Mais l’image que nous en avons la montre à cette époque (après, cela va changer) avec des cheveux foncés aussi et nettement partagés par une raie médiane. On est là, direz-vous, sur un terrain fragile, où il faut se garder de la facilité. Soit. Mais, en l’occurrence, la facilité n’est-elle pas du côté où tout est prêt pour dire qu’à cette époque c’était une coiffure tout à fait courante chez les jeunes filles ? Je veux bien. Mais en regardant l’image du groupe familial en 1876, je constate qu’aucune des cinq jeunes filles représentées, et qui sont les sœurs de Freud, ne porte cette raie médiane. Et certaines ont des cheveux assez clairs. La seule raie médiane est sur le propre chef de Mme Amalia, la mère de Freud.

Pourquoi ne le remarquerais-je pas, puisque je sais qu’un patient obtint de Freud une relation que nul autre avant ou après n’approcha même de loin : l’homme aux loups. C’est un personnage dont, à distance et par la lecture, rien ne vient brosser un tableau plus spécialement irrésistible. Mais auquel c’est peu de dire que Freud porta une forte affection. Et nous savons que ce patient parla à Freud de son énamoration à lui.
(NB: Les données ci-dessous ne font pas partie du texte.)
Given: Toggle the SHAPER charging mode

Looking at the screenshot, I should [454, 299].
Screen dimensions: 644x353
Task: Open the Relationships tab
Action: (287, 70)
Comment en rend-il compte ? Je lui passe la parole : « C’était le carnaval et le soir du jour où j’entrai dans la maison de santé, un bal costumé devait avoir lieu pour le personnel et les infirmières. Le Dr H. et moi fûmes également invités. En observant les danseurs, je fus immédiatement frappé par une femme d’une extraordinaire beauté. Ses cheveux d’un noir bleuté étaient partagés au milieu et ses traits étaient d’une régularité292 », etc. Bien, direz-vous, mais il n’y a pas encor _ là de quoi en faire une histoire. De Thérèse cependant, ce patient a encore fort à dire, et à nouveau, comme par hasard, cela concerne les cheveux 293. « J’ai toujours admiré un tableau de Léonard de Vinci, montrant une femme aux sombres cheveux partagés 294. Ce portrait est passé

dans l’histoire sous le nom de « La Belle Ferronnière ». Je voyais une grande ressemblance entre ce portrait et Thérèse… »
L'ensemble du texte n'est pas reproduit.